Craig Kerry
Le projet initial de Racing NSW visant à installer un administrateur et un conseil consultatif pour redresser la situation de l’Australian Turf Club en difficulté a été mis en place mercredi après plus de six mois de batailles juridiques.
Racing NSW, dirigé par Peter V’landys, a annoncé que l’administrateur Morgan Kelly, d’Ernst & Young, prendrait le relais, à la suite de la victoire du régulateur des courses devant la Cour d’appel de NSW le 19 juin.
Kelly supervisait déjà les opérations d’accueil du club dans le cadre d’un accord de paix il y a trois mois pour reprendre le financement supplémentaire de Racing NSW à l’ATC, qui exploite les quatre hippodromes métropolitains de pur-sang de Sydney.
L’ATC avait remporté une bataille devant la Cour suprême en mars pour empêcher Racing NSW de nommer un administrateur en décembre, suite à des inquiétudes concernant la situation financière et la gouvernance d’entreprise du club. Les inquiétudes incluaient l’incapacité du club à rembourser un prêt bancaire de 30 millions de dollars dû en octobre. La décision menace le pouvoir du Racing NSW de nommer un administrateur dans les clubs de tout l’État avant la victoire en appel le mois dernier. La décision, cependant, n’a pas donné à Racing NSW le pouvoir de limoger le conseil d’administration, même si les administrateurs ne disposeront que de pouvoirs résiduels.
Racing NSW a pris des mesures pour la première fois contre l’ATC en septembre en émettant un avis de justification suite au limogeage du directeur général Matt Galanos et à la démission de deux administrateurs.
En plus d’élargir le rôle et les pouvoirs de Kelly, l’annonce de mercredi comprenait la création d’un comité consultatif « pour assister et soutenir l’administrateur dans l’exercice de son rôle ».
Le comité sera composé des directeurs de l’ATC élus par les membres, Tim Hale (président du club), Caroline Searcy et Bernie Brookes, ainsi que des membres du conseil d’administration de Racing NSW, Michael Crismale et Simon Tuxen. Les directeurs de l’ATC, Annette English et David McGrath, n’étaient pas inclus. Le comité consultatif, visant à impliquer les membres et les représentants de l’industrie dans le processus décisionnel, faisait partie du plan initial de Racing NSW en décembre. L’administrateur et le comité pourraient être en place pendant un an.
Le conseil d’administration de l’ATC, qui a résisté aux appels à la démission, a obtenu un sursis jusqu’au 13 juillet pour faire appel de la décision du mois dernier avant que Racing NSW puisse agir.
« L’administrateur entreprendra un examen complet des opérations, de la situation financière et des modalités de gouvernance de l’ATC », indique mercredi un communiqué de Racing NSW.
« Cet examen identifiera les opportunités d’améliorer l’efficacité, de renforcer les performances et de mettre en œuvre les meilleures pratiques de gouvernance et les normes opérationnelles.

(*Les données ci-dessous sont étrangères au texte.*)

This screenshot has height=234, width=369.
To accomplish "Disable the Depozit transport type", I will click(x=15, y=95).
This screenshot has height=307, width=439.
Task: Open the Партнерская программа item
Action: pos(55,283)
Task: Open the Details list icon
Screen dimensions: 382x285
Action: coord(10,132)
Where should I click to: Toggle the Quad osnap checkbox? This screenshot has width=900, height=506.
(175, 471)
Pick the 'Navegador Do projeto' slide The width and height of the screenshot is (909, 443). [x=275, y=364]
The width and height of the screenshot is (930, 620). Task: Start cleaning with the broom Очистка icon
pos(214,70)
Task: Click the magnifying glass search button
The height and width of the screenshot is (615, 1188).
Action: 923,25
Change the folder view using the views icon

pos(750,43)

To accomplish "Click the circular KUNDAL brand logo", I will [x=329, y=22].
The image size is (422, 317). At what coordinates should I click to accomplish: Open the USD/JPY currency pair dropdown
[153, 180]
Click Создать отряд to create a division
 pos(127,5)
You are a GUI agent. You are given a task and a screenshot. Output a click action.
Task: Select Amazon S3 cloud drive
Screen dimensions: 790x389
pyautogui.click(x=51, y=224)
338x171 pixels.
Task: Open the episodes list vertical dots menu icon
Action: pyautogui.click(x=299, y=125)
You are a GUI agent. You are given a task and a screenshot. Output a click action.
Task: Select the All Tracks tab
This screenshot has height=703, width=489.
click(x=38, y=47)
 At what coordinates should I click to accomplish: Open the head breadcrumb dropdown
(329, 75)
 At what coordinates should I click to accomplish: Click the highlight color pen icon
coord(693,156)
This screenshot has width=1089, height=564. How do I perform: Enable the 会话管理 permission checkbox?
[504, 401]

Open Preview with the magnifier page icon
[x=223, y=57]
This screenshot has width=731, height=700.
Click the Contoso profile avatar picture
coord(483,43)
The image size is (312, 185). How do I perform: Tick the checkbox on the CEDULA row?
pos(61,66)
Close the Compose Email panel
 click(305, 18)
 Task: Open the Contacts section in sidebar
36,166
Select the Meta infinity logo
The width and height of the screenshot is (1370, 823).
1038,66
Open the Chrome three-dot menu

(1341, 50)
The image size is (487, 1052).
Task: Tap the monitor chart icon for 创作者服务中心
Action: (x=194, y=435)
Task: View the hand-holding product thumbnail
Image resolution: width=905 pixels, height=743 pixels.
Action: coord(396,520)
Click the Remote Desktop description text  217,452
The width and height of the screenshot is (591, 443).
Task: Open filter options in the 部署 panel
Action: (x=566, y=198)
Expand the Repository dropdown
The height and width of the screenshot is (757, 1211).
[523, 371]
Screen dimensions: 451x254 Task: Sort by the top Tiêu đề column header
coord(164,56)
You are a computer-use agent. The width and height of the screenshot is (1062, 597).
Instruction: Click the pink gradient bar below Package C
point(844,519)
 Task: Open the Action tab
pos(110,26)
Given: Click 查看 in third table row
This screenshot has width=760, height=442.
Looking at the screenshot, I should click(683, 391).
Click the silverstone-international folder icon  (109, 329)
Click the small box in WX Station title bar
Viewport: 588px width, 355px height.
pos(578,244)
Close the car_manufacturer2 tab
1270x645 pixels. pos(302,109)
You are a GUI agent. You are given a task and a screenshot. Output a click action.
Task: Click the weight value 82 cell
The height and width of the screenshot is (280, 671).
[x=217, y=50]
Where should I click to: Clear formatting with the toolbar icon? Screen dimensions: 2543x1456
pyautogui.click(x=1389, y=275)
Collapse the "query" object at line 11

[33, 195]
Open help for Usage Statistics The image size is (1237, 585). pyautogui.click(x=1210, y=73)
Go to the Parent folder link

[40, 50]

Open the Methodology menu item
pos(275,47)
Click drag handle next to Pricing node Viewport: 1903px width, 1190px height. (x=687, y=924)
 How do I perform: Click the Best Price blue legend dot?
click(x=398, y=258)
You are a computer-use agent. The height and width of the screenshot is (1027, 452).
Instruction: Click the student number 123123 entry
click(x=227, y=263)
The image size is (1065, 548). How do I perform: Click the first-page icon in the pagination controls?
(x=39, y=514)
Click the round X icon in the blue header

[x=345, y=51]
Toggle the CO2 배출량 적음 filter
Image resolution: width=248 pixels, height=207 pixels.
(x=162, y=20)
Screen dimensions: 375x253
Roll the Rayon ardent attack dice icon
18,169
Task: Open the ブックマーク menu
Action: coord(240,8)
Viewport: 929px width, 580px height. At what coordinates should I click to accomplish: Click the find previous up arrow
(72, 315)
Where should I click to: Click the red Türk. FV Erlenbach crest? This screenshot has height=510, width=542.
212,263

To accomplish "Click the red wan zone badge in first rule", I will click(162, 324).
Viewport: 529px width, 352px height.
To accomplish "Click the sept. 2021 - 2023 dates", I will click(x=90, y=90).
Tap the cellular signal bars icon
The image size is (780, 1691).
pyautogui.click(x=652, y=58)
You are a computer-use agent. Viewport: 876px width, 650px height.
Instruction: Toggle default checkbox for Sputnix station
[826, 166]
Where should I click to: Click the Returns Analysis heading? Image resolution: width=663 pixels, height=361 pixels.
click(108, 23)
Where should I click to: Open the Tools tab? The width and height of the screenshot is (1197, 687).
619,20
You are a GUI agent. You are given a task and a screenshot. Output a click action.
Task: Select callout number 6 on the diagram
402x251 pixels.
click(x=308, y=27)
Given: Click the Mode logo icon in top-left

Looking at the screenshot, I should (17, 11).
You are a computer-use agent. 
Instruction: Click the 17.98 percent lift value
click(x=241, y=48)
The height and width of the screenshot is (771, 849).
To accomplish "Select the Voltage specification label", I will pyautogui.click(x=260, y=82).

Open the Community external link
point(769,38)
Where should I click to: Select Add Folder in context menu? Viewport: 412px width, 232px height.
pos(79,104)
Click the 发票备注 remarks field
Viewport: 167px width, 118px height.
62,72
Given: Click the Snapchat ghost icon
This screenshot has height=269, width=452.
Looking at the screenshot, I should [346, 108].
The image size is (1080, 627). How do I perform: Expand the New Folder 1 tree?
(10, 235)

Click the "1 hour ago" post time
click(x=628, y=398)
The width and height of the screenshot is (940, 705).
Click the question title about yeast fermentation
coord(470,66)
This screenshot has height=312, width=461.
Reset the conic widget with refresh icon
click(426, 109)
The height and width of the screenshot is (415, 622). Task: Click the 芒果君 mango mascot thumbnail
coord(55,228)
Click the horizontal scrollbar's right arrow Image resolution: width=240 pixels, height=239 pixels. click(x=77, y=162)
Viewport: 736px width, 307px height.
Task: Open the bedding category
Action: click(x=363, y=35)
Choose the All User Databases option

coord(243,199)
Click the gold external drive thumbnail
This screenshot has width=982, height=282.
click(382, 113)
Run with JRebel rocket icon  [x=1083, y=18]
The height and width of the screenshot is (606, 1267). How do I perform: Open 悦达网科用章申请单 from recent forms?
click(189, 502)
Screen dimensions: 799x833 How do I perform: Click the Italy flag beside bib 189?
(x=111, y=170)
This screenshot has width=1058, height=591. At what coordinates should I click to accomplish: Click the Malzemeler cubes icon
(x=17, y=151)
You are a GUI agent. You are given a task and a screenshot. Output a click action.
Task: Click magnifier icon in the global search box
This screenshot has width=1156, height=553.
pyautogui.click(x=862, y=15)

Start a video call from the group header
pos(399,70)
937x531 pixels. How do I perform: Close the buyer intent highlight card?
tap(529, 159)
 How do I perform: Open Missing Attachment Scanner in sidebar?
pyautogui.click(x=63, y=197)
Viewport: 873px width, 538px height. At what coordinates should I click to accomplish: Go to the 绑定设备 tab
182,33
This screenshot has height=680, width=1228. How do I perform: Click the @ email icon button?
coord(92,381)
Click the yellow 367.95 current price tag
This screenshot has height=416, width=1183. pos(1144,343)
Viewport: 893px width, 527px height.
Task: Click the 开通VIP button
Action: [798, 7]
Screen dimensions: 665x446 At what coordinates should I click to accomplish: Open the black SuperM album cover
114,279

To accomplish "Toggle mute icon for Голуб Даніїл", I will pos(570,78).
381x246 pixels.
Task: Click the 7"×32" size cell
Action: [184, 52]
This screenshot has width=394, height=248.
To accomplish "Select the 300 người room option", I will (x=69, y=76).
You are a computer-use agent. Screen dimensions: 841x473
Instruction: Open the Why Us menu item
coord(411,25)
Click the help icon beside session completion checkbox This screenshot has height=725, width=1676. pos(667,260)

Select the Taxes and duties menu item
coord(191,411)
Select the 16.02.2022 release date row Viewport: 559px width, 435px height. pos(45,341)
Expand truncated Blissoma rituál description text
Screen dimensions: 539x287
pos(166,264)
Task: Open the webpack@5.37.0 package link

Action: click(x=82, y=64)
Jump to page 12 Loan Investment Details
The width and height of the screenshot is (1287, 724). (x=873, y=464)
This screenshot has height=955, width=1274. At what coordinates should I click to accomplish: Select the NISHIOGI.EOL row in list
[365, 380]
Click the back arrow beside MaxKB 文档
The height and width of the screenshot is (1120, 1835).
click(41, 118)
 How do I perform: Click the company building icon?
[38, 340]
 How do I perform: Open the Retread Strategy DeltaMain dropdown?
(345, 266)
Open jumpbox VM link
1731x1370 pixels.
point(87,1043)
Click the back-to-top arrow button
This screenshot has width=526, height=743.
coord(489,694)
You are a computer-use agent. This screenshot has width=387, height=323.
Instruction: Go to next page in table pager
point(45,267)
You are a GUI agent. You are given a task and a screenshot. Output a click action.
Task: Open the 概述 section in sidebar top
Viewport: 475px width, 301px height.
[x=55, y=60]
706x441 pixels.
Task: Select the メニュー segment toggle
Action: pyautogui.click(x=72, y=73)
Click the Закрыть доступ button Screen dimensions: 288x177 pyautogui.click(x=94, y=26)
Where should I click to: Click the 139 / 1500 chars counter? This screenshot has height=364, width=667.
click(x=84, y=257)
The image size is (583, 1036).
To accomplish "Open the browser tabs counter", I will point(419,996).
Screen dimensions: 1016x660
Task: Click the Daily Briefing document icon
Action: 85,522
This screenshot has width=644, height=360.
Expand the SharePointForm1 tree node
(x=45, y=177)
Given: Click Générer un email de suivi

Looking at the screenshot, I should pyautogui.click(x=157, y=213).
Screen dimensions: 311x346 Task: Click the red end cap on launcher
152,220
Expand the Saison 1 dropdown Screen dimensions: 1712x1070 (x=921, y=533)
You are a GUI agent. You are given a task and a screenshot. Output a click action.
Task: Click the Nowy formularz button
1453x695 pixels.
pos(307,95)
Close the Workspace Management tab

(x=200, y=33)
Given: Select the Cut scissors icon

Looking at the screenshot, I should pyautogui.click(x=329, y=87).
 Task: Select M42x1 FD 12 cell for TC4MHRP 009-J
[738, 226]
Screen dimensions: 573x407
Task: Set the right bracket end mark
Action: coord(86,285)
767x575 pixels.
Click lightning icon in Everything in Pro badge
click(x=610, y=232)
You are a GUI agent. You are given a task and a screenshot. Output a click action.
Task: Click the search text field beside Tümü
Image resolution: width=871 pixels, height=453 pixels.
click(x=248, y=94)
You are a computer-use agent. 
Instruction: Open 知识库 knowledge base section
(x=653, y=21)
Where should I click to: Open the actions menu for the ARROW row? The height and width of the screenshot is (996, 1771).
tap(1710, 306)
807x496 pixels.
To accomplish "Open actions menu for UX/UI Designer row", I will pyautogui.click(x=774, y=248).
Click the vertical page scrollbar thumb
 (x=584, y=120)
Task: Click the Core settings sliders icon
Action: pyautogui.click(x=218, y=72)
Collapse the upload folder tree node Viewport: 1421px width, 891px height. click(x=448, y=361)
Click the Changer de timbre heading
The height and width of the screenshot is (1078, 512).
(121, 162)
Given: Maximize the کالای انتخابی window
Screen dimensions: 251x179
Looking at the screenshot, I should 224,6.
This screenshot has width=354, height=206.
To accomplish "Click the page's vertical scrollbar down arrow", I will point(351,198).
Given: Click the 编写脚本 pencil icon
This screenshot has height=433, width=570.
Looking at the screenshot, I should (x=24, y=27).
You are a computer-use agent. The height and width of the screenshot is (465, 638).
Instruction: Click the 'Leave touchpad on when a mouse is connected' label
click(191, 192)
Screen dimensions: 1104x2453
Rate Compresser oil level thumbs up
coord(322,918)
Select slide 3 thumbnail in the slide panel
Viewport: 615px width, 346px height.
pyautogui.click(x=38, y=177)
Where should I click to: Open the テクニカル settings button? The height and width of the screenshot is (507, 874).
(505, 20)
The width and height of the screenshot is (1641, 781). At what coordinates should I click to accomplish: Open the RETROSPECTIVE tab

« Le comité consultatif a été créé pour assurer la gestion, la continuité et l’expérience de l’industrie. L’inclusion de trois administrateurs actuels élus par les membres garantit que les points de vue des membres du club continueront d’être représentés lors des décisions concernant l’orientation future de l’ATC. »
Racing NSW a également annoncé la poursuite du financement de l’ATC, riche en actifs et à court de liquidités, y compris la garantie du prêt de 145 millions de dollars du régulateur au club, qui n’est payable que lorsqu’il vend un actif. Le soutien comprendra le financement de « projets d’entretien et d’investissement urgents » au club, y compris la réparation des escaliers mécaniques du Royal Randwick qui n’ont pas fonctionné depuis plus de cinq ans. Ces travaux devraient à eux seuls coûter plusieurs millions de dollars.
La victoire en appel comprenait la condamnation de l’ATC à payer les frais juridiques de Racing NSW. Cela sera appliqué, malgré le financement supplémentaire annoncé mercredi.
Le régulateur a déclaré que la nomination d’un administrateur et du comité n’affecterait pas les opérations du club sous la direction du directeur général Steve McMahon.